→ Passage to read
▬▬▬▬▬▬

Economic hypotheses — Testable predictions

Executive Summary

Research Journey

The BCRG Avalanche Economic Research Project represents a systematic effort to understand blockchain economics through the lens of complex adaptive systems theory. Our approach recognizes that blockchain economies are living systems—constantly evolving through governance changes, market dynamics, and emergent participant behaviors.

Milestone 1 established a rigorous vocabulary for discussing Avalanche economics by cataloging every economic primitive, mechanism, and participant type. The Economic Taxonomy.md identified five fundamental domains: Token Issuance, Staking Economics, Fee Structure, L1 Economics, and Governance.

Milestone 2 applied Model-Based Systems Engineering (MBSE) principles to decompose the Avalanche economy into five interacting subsystems: Staking Dynamics, Token Supply, Fee Dynamics, L1 Ecosystem, and Governance. The critical insight was that these subsystems are deeply interconnected—changing any single parameter ripples through multiple subsystems.

Milestone 3 translated our qualitative systems model into quantitative differential equations. Each subsystem was specified as state variables (quantities that persist), flow variables (rates of change), and parameters (protocol constants). The fundamental equation governing monetary dynamics is: net supply change equals minting rate minus burn rate.

Milestone 4 used our formalized model to generate testable hypotheses ranging from straightforward predictions to complex emergent effects, providing the research agenda for future empirical work.

▬▬▬▬▬▬

→ Required actions
1 – Answer these questions about the passage on Avalanche economic research:
(a) Which five fundamental domains did the Economic Taxonomy.md identify?
(b) What principles did Milestone 2 apply to break down the Avalanche economy?
(c) What does net supply change equal in the fundamental equation of monetary dynamics?
2 – Pick up the passage on Avalanche economic research after its final sentence and continue it.
The material below has no connection to the passage on Avalanche economic research.

→ Stored data entries
▬▬▬▬▬▬

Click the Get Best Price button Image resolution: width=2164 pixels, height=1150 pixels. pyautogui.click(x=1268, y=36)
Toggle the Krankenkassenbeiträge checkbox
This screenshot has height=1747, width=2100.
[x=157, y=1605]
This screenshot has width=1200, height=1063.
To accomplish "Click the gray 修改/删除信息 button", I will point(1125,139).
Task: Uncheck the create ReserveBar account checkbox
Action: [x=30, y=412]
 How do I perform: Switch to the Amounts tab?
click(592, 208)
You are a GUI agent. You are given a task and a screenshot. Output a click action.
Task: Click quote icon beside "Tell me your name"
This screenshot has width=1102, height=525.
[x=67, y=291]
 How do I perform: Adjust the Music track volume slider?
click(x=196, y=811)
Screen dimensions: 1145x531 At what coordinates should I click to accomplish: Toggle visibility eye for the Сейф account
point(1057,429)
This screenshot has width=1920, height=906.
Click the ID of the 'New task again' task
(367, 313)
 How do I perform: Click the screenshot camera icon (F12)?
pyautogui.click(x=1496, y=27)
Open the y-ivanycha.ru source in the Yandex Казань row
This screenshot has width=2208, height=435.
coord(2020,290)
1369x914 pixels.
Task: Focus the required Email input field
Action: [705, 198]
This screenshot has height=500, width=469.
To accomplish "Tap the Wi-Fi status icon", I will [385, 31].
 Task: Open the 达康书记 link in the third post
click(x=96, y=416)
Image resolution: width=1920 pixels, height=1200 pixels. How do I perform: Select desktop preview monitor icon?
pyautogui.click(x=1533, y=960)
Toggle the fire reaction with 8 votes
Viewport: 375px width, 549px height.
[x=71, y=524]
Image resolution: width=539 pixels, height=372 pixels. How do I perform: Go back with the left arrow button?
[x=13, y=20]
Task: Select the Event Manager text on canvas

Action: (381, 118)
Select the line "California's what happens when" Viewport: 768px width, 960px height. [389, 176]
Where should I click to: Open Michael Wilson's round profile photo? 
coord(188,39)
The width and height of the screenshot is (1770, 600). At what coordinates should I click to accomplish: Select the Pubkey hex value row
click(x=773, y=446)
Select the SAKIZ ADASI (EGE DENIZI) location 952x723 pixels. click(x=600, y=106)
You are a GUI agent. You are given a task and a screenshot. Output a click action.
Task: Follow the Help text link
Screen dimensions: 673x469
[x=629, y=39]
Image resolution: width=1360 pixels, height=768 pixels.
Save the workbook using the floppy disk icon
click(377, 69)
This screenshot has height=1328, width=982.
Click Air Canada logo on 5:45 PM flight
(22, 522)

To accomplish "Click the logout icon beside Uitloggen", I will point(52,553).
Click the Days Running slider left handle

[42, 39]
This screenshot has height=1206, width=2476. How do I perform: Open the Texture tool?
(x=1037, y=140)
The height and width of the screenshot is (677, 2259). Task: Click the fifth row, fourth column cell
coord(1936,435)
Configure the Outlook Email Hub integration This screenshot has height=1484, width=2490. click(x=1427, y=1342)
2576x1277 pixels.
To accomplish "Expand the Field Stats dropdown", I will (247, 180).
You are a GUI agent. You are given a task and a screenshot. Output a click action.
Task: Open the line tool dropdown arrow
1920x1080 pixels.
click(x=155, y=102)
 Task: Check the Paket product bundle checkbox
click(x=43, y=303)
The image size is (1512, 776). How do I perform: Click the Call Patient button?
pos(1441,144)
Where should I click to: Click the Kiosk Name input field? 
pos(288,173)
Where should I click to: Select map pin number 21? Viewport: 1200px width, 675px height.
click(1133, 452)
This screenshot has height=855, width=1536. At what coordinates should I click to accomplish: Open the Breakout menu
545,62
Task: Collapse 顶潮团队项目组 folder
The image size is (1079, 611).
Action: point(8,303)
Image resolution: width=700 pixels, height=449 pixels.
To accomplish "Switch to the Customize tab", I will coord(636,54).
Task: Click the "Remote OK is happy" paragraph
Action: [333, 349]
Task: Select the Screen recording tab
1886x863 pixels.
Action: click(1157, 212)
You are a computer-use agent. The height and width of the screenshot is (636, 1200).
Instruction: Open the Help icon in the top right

▬▬▬▬▬▬

→ Responses by task
1 –
(a) Token Issuance, Staking Economics, Fee Structure, L1 Economics, and Governance.
(b) Model-Based Systems Engineering (MBSE) principles.
(c) The minting rate minus the burn rate.

2 –
Critical Findings

Finding	Implication	Priority
Net inflation ~3.76% annually	Burn rate tripled in 2025 (~1,500 AVAX/day) but still lags issuance (~49,000 AVAX/day). Achieving deflation requires ~33× current activity.	Monitor
Validator decline 40.5% in Q3 2025	Primary Network validators dropped from 1,436 to 855—the most significant decline in history. Root causes unclear but may relate to ACP-77 migration, opportunity costs, or profitability.	Investigate
ACP-77 reduced L1 costs 99.9%	Entry cost dropped from ~$70,000 stake to ~$53/month continuous fee, democratizing L1 creation and enabling economic experimentation at new scales.	Opportunity
Staking ratio dropped from 48% to 41%	~32.5M AVAX exited staking in Q3 2025. Below 40% may impact security assumptions. Optimal range is 50-60%.	Concern
TVL grew 41.6% to $2.2B	DeFi activity remains strong despite infrastructure stress, indicating healthy user demand.	Positive

Understanding These Findings

These findings paint a picture of an ecosystem in transition. ACP-77 (Etna upgrade, December 2024) fundamentally changed the economic calculus for L1 validators. Previously, L1 operators had to stake 2,000 AVAX on the Primary Network. Post-ACP-77, this requirement was removed—validators can operate L1s through continuous fee payments instead.

This architectural change appears to have triggered a migration effect: validators who were only staking to enable L1 validation may be exiting now that this requirement is removed. If correct, the validator decline represents a one-time adjustment rather than ongoing deterioration. However, this hypothesis requires empirical testing through simulation.

The staking ratio decline is particularly noteworthy because Avalanche’s security model depends on substantial token staking. As the ratio declines, the economic cost of attack potentially decreases. Our research suggests optimal staking is 50-60%, meaning current 41% may be suboptimal.

Recommended Path Forward

Phase 1 (0-3 months): Build cadCAD simulation framework and establish real-time monitoring to enable quantitative analysis of the validator decline.

Phase 2 (3-6 months): Begin systematic hypothesis testing, prioritizing staking dynamics (H2 series) and L1 economics (H3 series) to address concerning trends.

Phase 3 (6-12 months): Develop governance decision support tools allowing the community to evaluate proposed ACPs through simulation before implementation.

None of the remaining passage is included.